Traveling the XPath

XtremeData

LANGUAGES: C#

ASP.NET VERSIONS: ALL

Traveling the XPath

Finding and Filtering XML Data with XPath

By Dan Wahlin

XML (eXtensible Markup Language) has grown from a limited-use data storage format to one that's increasingly used in a variety of applications on a variety of development platforms. XML provides a great deal of flexibility and can be used in many different ways, such as: data exchange, Web services, configuration, content management, and Web integration.
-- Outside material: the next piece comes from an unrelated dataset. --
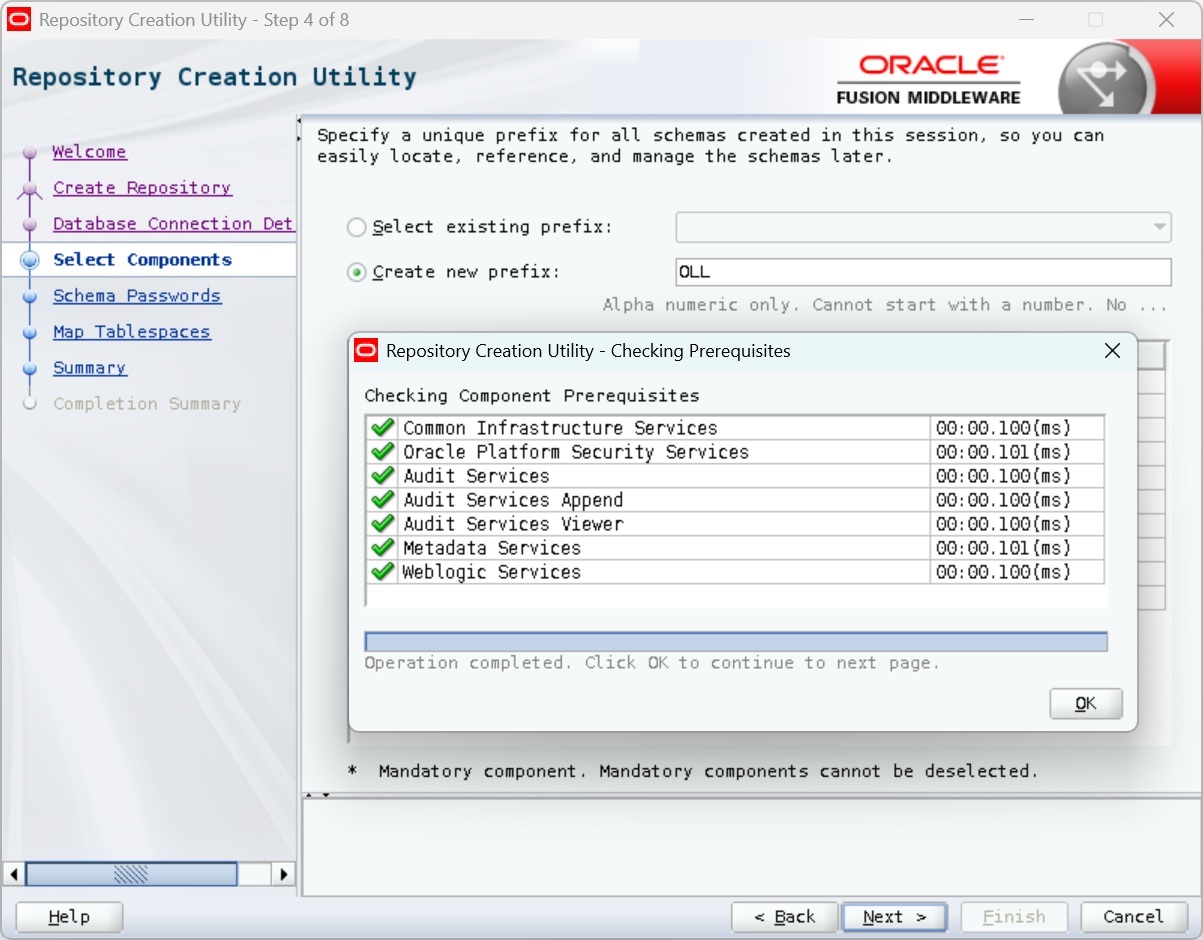The width and height of the screenshot is (1203, 940).
Task: Close the Checking Prerequisites dialog
Action: click(1112, 351)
Whether XML is used to tie distributed systems together or to generate graphics based on Scalable Vector Graphics (SVG) technology, the data must often be queried, filtered, or sorted.

In Find and Filter Relational Data I presented different ways that relational data can be searched, filtered, and sorted using ADO.NET classes in the .NET Framework. This article will focus on performing the same types of operations on XML data using XML-specific .NET classes. Performing these types of operations typically involves a language called XPath, so the next section provides a quick introduction to XPath language fundamentals.

XPath Fundamentals

XPath is a language that can be used to search XML document hierarchies. Several .NET classes provide support for XPath, including XmlDocument, XPathExpression, and XPathNavigator (to name a few). To use the XPath language with one of these classes, you must create one or more XPath statements. Fortunately, XPath statements look somewhat similar to DOS path statements, and are fairly easy to learn with a little study and practice.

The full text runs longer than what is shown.